Despite Covid-19, Singapore real estate remains hot property for global companies looking to tap into the Lion City

High-visibility projects like Marina Bay’s The Fullerton Hotel, as well as major commercial investments from Alibaba and Shun Tak Holdings, confirm what the analysts say – that the longer-term fundamentals of the Singapore real estate market remain strong, despite the coronavirus pandemic
Global headwinds failed to shake investor confidence in Singapore last year, with investment commitments far exceeding the official forecast.
The S$15.2 billion (US$11 billion) in investments pulled in during 2019 was 39 per cent more than in 2018 – a testament, said Dr Beh Swan Gin, chairman of the Singapore Economic Development Board, to Singapore’s “position as the preferred location for global companies to tap into Asia’s growth, and Singapore’s competitiveness as a hub for manufacturing, innovation and digital activities”.
As everywhere else, it could not escape the pandemic. Covid-19 brought an impenetrable shock to the nation’s consistently reliable real estate markets, but experts agree the impact is likely to be short-term.
As Jerome Wright, senior director of Capital Markets at Colliers International, explains, “The longer-term fundamentals of the Singapore real estate market remain strong and intact, and we can expect the market to recover as the successful control measures are lifted and industries regain full momentum.”

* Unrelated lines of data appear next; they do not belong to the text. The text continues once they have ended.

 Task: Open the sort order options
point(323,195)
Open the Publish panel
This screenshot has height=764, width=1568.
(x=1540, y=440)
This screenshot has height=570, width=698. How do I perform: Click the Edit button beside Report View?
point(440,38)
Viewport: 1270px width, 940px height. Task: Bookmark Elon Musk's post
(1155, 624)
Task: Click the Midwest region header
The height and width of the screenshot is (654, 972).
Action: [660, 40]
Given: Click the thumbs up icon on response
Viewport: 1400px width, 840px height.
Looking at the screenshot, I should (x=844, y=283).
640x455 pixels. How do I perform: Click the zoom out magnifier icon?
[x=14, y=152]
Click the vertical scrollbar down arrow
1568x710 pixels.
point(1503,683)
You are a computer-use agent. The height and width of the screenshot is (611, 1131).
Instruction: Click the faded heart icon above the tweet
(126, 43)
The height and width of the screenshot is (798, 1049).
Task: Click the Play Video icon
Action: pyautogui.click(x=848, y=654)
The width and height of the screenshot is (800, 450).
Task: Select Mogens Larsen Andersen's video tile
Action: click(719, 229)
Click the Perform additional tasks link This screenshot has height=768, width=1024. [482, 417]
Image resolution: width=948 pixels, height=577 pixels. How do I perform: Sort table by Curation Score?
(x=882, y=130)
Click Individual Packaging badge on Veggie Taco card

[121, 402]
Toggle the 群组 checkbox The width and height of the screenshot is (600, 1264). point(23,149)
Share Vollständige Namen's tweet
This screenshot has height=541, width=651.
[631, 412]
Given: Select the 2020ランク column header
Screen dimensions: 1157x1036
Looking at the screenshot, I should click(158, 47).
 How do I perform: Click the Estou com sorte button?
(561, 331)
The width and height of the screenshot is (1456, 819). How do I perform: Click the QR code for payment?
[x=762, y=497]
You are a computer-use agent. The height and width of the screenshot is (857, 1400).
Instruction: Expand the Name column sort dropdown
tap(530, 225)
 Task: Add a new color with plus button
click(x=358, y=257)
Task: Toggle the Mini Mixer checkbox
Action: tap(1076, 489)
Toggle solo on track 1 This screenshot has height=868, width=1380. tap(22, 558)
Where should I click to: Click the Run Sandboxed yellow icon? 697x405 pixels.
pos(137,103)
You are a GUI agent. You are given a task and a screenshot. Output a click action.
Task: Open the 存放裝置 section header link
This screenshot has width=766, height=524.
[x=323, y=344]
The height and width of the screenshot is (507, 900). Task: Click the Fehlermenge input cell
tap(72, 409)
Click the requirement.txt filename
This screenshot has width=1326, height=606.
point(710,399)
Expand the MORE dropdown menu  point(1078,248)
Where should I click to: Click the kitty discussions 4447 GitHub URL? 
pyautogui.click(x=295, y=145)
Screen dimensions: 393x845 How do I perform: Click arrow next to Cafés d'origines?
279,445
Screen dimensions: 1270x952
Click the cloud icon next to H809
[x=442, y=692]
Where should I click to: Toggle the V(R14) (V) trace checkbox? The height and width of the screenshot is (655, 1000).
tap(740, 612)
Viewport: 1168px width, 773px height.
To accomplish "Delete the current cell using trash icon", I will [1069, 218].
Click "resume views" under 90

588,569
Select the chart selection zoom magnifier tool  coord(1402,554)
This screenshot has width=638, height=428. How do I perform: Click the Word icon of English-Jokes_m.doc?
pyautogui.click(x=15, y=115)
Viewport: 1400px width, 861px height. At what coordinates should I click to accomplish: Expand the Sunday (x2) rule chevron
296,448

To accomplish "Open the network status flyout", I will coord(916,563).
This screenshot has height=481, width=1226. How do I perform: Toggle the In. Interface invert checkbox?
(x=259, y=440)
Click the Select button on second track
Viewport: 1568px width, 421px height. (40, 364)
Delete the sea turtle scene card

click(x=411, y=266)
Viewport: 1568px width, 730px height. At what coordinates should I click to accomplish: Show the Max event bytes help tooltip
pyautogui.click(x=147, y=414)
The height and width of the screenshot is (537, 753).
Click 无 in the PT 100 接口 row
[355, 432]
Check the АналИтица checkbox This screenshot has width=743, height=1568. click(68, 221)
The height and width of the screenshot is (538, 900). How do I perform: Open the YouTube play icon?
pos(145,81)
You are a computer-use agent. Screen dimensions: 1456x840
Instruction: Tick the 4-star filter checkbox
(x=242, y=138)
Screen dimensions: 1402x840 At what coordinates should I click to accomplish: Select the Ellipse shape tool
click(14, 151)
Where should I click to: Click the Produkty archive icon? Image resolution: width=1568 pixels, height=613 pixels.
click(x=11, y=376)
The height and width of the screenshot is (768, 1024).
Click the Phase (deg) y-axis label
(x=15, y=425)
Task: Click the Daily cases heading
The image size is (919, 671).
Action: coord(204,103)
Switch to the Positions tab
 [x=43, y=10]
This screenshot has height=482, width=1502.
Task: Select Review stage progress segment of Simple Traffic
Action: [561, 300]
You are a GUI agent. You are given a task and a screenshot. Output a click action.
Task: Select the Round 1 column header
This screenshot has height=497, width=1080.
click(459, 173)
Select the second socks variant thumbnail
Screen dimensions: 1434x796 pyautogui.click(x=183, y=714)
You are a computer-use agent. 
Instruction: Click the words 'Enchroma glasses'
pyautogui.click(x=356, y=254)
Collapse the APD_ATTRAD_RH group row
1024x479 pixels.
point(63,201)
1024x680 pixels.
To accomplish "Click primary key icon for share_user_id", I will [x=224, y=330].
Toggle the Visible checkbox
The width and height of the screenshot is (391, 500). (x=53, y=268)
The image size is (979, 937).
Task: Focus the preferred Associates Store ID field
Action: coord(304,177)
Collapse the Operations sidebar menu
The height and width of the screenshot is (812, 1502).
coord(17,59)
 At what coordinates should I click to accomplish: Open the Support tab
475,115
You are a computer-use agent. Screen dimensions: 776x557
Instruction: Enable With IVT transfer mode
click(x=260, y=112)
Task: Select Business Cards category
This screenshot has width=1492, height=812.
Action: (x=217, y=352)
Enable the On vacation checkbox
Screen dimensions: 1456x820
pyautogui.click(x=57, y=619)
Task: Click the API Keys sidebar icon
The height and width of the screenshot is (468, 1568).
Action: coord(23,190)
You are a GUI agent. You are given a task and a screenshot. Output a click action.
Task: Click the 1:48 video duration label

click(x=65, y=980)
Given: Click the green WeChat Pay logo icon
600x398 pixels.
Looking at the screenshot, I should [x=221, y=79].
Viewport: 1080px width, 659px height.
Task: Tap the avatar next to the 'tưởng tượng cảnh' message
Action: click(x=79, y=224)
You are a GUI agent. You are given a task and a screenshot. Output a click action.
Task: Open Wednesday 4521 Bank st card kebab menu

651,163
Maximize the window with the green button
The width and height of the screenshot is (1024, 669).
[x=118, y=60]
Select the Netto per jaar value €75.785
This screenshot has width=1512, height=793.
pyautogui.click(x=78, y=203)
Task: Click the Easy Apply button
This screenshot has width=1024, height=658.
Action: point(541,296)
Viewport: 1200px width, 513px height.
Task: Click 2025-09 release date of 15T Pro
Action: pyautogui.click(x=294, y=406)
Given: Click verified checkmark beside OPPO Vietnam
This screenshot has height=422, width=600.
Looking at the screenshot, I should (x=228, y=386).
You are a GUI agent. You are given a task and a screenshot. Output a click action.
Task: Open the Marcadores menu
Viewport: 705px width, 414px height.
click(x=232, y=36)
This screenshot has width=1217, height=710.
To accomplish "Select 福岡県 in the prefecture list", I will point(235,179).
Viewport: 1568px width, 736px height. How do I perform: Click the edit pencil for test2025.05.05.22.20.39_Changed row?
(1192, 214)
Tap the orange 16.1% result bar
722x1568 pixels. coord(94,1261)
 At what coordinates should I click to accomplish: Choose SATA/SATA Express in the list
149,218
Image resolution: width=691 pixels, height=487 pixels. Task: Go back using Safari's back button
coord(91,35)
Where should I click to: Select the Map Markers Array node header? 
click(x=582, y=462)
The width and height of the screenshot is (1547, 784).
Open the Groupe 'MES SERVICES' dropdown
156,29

Citing Singapore’s strong policy response to the pandemic as reinforcing its safe haven status, Colliers Research projects that real estate investment sales volumes will grow on average by 5 per cent per annum in the longer-term, over 2019-2024, despite a 24 per cent forecast drop year-on-year in 2020.
The best-performing sector is expected to be residential, which in the first quarter of 2020 led the investment volume for the first time since the first quarter of 2018, accounting for 51 per cent of the total. Overall residential transactions surged by 68.5 per cent quarter-on-quarter, and while developers bid cautiously for public land sales given the market uncertainties ahead, Colliers reports sustained buyer demand at new condominium launches as well as in landed housing and Good Class Bungalow (GCB) sales.
The commercial sector also looks promising. Wright notes that commercial and mixed-use deals made up 72 per cent of the second-quarter tally, as foreign investors picked up sizeable stakes in several central business district (CBD) properties including Alibaba, the parent company of the South China Morning Post, buying a half stake in AXA Tower, and Shun Tak Holdings buying the remaining 30 per cent stake it did not already own in TripleOne Somerset.
“We will continue seeing foreign investors as the investment sales volume recovers slightly this second half of the year,” Wright said.